Adicione uma mudança completa à agenda de verão
O meio-campo não é a única área em análise. Os dias de jogo de Seamus Coleman no Everton terminaram após 17 anos e 435 jogos, deixando uma enorme lacuna emocional e tática no lateral-direito. Encontrar o seu sucessor não será apenas substituir um defensor. Isto significará mudar os padrões, a liderança e o relacionamento com os torcedores que o futebol moderno raramente permite sobreviver por tanto tempo.
Na lateral-esquerda, há mais certezas. Vitaliy Mykolenko assinou um novo contrato de três anos, dando ao Everton um problema a menos para resolver.
O verão do Everton precisa de decisões inteligentes
Para o Everton, este é um tamanho de janela sensato. Se as condições forem adequadas, retenha a pegajosa. Persiga Hackney com convicção. Substitua Coleman corretamente. Construa em torno de pessoas que ainda podem contribuir, ao mesmo tempo que se recusa a permitir que a lealdade se transforme em inércia.
Não há glamour nesse plano, mas há muito caos no Everton. Agora eles precisam de clareza.
Nossa Visão – Análise do Índice EPL
Do ponto de vista de um torcedor do Everton, esta parece ser uma daquelas decisões que podem ser interpretadas de duas maneiras. Manter Idrissa Gueye faz sentido, pois ele ainda entende o ritmo e o perigo do futebol da Premier League.

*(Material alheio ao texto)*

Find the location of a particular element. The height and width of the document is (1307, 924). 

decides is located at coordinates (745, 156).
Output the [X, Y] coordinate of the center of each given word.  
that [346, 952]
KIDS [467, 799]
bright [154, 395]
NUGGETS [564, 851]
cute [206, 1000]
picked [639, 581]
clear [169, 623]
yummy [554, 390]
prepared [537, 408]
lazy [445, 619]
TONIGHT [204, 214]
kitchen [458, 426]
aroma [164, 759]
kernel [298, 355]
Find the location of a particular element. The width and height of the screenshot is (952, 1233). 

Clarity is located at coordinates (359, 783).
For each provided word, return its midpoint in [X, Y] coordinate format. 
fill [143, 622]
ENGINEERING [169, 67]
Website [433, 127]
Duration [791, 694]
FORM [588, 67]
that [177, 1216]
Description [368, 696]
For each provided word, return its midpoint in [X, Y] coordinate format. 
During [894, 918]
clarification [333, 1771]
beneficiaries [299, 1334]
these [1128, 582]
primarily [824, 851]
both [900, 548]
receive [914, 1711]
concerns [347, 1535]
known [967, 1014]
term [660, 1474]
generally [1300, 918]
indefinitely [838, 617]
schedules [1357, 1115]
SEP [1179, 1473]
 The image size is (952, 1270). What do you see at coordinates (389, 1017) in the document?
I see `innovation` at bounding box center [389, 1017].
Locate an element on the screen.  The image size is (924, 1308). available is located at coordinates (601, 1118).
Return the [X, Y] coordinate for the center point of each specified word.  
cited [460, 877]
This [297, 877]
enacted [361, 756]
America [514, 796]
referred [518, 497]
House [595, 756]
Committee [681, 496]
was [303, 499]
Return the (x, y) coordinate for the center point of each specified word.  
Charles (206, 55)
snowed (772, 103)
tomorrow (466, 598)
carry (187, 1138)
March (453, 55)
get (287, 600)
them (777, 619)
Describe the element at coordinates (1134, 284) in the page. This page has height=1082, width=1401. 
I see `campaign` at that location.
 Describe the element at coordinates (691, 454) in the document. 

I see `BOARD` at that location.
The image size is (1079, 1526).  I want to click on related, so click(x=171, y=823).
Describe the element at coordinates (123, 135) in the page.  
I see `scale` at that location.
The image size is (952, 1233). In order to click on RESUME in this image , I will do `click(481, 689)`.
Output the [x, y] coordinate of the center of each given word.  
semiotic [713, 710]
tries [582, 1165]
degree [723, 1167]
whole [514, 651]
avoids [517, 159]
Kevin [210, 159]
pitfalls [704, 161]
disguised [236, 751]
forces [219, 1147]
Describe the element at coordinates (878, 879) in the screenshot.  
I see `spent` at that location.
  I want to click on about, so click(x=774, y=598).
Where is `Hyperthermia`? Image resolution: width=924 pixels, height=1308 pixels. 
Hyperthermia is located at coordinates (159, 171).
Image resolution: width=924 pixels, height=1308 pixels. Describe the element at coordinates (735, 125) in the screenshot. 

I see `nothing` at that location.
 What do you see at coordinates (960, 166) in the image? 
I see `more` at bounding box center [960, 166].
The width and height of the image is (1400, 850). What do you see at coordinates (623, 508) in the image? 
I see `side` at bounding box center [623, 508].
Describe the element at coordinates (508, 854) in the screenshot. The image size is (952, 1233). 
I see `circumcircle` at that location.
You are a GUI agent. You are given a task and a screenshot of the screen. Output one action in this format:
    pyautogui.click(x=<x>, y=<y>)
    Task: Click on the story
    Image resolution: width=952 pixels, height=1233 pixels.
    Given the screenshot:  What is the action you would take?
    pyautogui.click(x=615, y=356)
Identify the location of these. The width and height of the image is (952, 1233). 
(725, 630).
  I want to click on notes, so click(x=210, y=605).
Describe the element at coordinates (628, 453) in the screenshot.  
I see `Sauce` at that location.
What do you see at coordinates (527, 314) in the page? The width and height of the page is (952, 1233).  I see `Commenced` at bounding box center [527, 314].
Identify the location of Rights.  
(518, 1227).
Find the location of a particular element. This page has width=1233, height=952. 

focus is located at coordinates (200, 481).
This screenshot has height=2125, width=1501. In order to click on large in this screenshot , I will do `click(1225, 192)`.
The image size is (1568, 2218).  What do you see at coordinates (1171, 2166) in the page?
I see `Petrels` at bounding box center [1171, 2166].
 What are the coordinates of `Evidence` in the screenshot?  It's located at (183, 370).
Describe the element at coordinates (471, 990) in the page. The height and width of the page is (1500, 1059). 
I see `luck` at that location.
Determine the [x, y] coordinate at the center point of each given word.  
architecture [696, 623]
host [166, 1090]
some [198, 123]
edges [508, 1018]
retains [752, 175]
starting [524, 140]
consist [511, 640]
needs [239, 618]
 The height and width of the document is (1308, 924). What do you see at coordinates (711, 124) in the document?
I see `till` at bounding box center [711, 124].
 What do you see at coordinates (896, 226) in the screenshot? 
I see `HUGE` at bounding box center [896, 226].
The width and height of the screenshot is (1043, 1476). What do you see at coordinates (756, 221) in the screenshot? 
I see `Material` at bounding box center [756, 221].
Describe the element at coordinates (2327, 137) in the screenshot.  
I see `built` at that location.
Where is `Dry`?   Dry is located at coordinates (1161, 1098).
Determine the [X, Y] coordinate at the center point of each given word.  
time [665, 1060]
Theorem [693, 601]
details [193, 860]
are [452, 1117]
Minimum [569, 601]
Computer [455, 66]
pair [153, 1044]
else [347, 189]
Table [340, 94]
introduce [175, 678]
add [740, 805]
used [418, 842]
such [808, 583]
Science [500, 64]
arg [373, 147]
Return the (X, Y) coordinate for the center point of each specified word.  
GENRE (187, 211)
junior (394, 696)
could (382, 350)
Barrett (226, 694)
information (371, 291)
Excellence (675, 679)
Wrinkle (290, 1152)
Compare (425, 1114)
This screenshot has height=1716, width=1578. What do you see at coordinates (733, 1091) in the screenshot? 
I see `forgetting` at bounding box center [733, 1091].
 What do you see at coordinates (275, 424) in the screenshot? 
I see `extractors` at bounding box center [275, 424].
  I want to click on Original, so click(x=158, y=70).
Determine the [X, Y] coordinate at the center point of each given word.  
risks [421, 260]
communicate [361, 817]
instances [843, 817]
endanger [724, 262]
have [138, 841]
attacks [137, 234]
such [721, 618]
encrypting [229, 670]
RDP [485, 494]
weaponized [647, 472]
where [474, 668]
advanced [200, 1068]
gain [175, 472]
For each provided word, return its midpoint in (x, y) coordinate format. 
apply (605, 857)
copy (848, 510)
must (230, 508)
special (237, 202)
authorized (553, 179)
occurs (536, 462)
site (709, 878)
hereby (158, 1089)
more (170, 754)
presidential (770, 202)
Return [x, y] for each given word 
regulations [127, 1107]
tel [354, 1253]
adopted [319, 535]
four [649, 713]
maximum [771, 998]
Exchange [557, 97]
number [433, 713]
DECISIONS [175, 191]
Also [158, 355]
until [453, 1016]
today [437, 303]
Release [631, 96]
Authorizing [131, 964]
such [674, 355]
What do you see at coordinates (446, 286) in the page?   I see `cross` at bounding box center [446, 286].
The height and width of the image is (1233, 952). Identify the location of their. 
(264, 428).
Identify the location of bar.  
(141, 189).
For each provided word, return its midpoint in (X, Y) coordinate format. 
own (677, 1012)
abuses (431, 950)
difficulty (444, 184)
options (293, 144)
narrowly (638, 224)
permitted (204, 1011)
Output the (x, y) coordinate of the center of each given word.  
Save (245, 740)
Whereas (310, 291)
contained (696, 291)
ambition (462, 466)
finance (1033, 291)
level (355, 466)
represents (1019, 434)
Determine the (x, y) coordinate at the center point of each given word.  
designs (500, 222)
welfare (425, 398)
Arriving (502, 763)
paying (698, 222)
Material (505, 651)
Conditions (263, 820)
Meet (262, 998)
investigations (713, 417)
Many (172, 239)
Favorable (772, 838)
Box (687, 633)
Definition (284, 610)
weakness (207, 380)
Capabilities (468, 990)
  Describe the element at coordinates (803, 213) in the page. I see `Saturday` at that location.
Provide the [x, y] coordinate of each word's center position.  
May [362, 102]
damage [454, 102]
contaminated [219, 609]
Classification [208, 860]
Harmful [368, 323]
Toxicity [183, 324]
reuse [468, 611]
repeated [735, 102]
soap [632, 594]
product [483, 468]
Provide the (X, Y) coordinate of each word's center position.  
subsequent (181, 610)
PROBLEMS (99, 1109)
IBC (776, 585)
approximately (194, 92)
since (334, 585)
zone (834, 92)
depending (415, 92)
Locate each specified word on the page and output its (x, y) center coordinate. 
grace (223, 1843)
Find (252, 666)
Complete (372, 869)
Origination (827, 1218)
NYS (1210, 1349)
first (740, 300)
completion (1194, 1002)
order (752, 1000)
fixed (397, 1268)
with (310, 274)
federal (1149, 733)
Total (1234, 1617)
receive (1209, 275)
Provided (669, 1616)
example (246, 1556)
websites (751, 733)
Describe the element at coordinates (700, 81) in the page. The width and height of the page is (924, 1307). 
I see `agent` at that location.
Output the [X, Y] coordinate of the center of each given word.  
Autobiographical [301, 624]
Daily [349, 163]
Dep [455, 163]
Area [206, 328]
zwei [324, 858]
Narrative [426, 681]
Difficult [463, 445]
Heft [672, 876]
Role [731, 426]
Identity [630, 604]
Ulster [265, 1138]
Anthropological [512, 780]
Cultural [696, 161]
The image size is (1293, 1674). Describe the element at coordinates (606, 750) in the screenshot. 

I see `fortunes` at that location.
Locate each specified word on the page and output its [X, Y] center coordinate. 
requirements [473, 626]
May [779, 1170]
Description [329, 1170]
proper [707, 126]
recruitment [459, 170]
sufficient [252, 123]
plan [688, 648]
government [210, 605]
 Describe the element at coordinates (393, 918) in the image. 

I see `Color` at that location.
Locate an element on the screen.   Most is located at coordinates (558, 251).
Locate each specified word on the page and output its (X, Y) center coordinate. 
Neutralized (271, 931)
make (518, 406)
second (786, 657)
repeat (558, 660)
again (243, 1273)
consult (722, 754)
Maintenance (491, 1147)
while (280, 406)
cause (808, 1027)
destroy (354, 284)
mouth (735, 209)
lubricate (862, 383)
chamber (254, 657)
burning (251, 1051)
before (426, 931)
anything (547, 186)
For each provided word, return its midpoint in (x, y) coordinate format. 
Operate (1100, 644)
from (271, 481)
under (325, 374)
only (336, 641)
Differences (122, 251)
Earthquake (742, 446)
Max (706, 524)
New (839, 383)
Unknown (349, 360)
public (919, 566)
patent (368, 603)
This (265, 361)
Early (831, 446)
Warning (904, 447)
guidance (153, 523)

Ele sabe quando aplicar pressão, quando recuar e quando tirar o palito de fósforo. Numa equipa que muitas vezes parece esticada, isso importa.
Mas tem que haver uma imagem maior. O Everton não pode continuar a regressar a nomes familiares e esperar que a equipa progrida. A estadia de Gueye deveria fazer parte de um plano de transição, não de um plano de transição. Se Hayden Hackney for realmente um alvo, isso é interessante. Jogador do campeonato do ano não é um rótulo sem sentido. Sugere consistência, impacto e um jogador pronto para se testar em um nível superior.
A posição de lateral-direito pode ser igualmente importante. A saída de Seamus Coleman como jogador encerrou um capítulo que os torcedores jamais esquecerão. Encontrar um substituto adequado para ele falaria muito sobre a ambição do Everton.
Então, sim, ofereça um acordo a Gueye se der certo financeiramente. Mas o clube precisa ser ousado para agregar pernas jovens, melhores passes e uma identidade clara. A emoção pode estabilizar o Everton. Eles têm que levar o recrutamento adiante.